* **Exercise task**: Replace "Training" with "Onboarding" in everything from the line containing "The image size" down to the end of the entries, keeping all else the same. Leave the pictures out of your answer.

* **Input**:

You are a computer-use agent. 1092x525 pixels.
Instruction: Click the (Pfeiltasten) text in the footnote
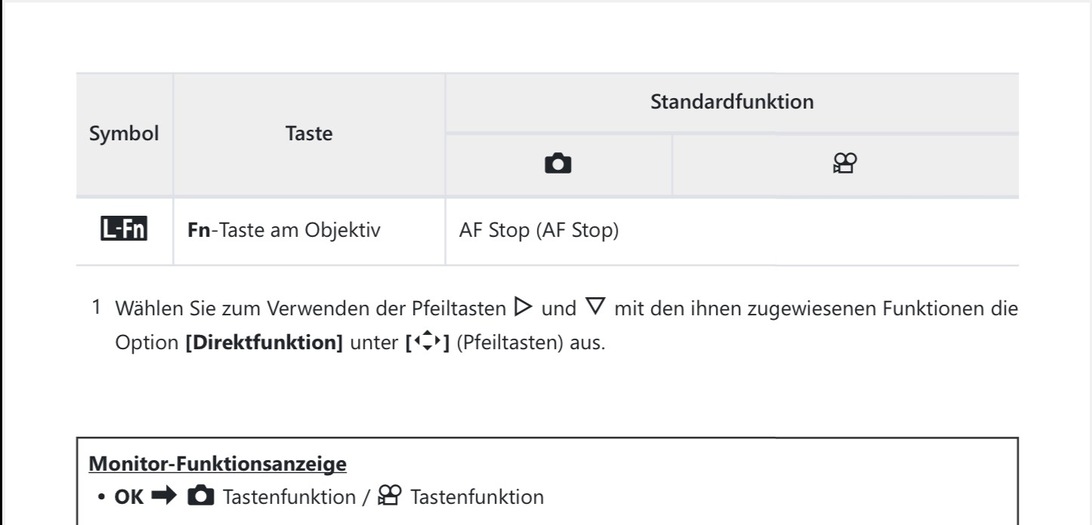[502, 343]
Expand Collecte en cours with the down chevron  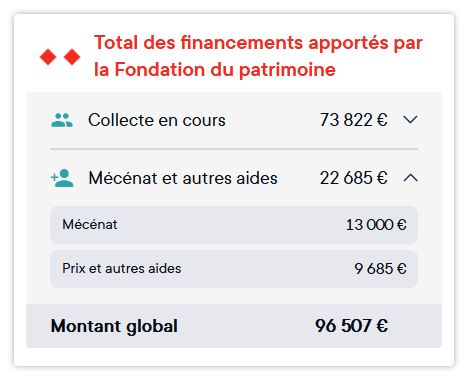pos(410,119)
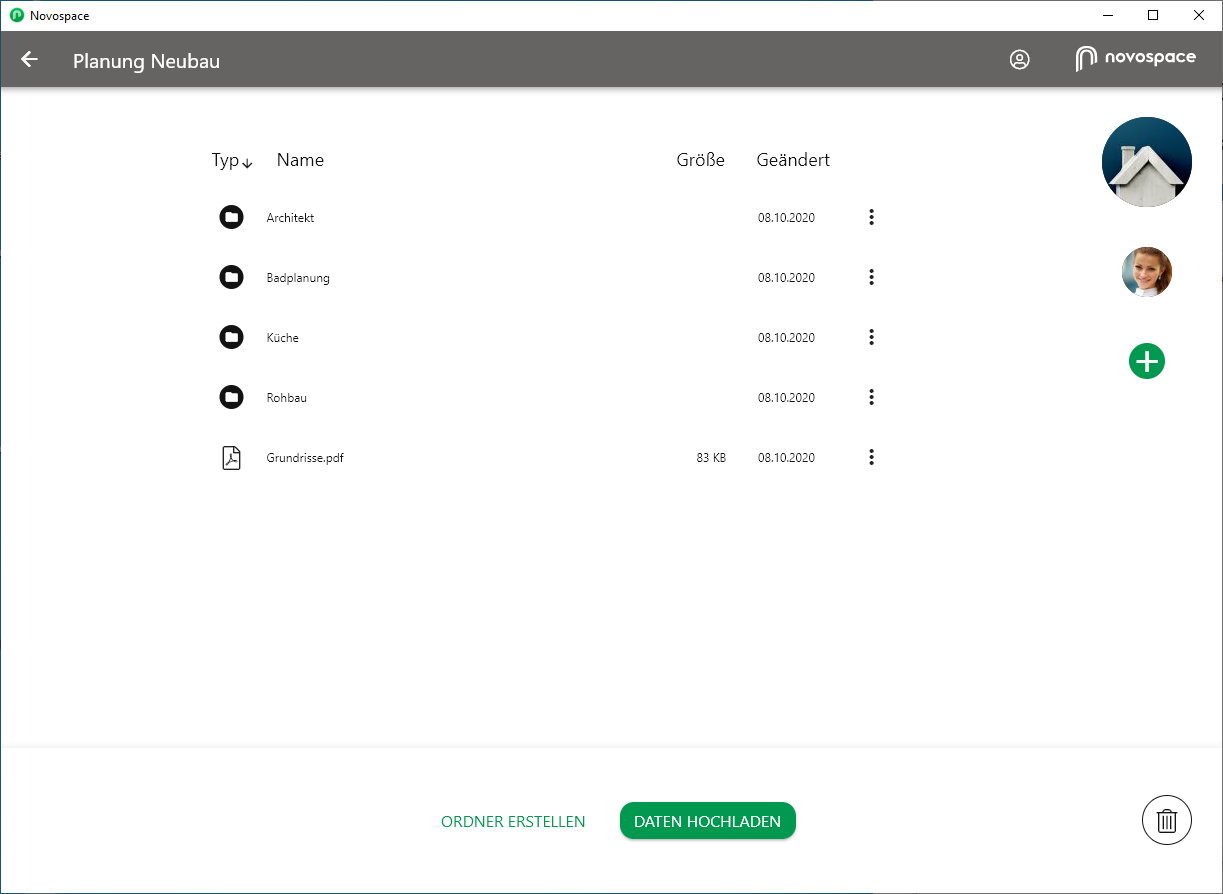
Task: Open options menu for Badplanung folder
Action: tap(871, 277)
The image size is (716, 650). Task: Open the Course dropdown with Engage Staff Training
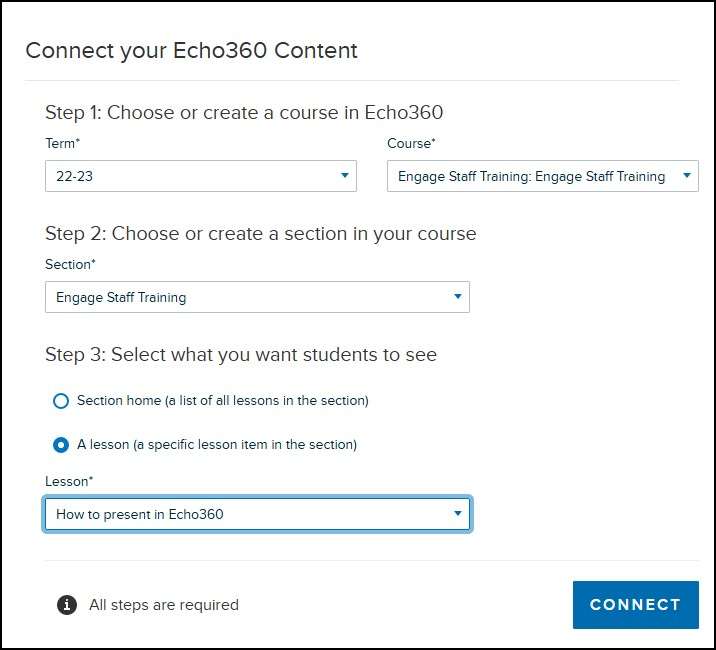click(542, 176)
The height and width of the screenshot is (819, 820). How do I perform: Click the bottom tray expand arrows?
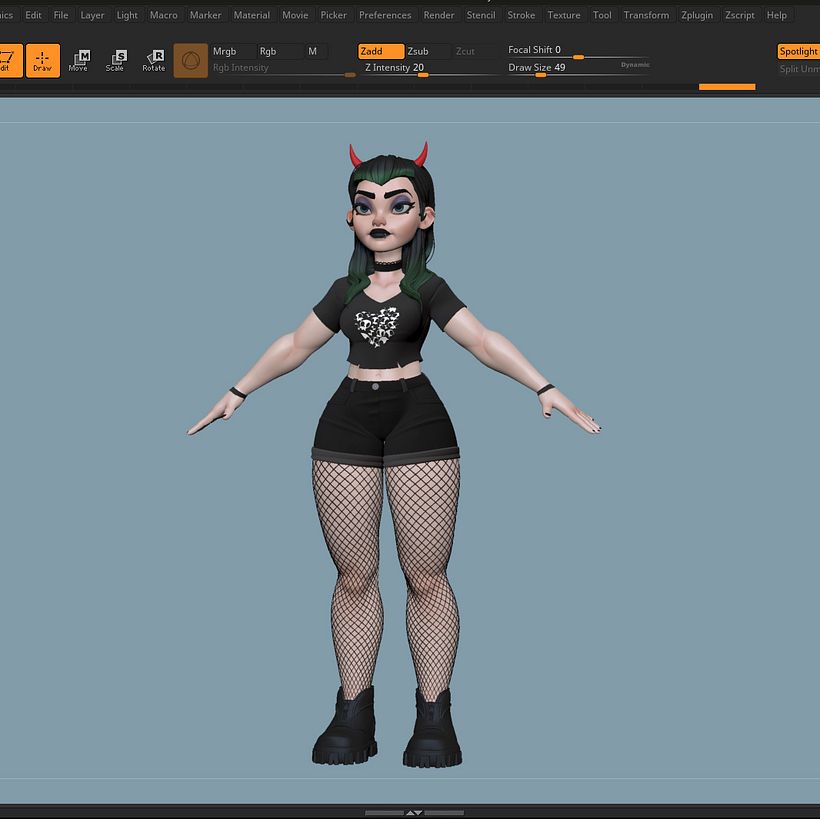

* **Written solution**:
The image size is (716, 650). Task: Open the Course dropdown with Engage Staff Onboarding
click(542, 176)
The height and width of the screenshot is (819, 820). How do I perform: Click the bottom tray expand arrows?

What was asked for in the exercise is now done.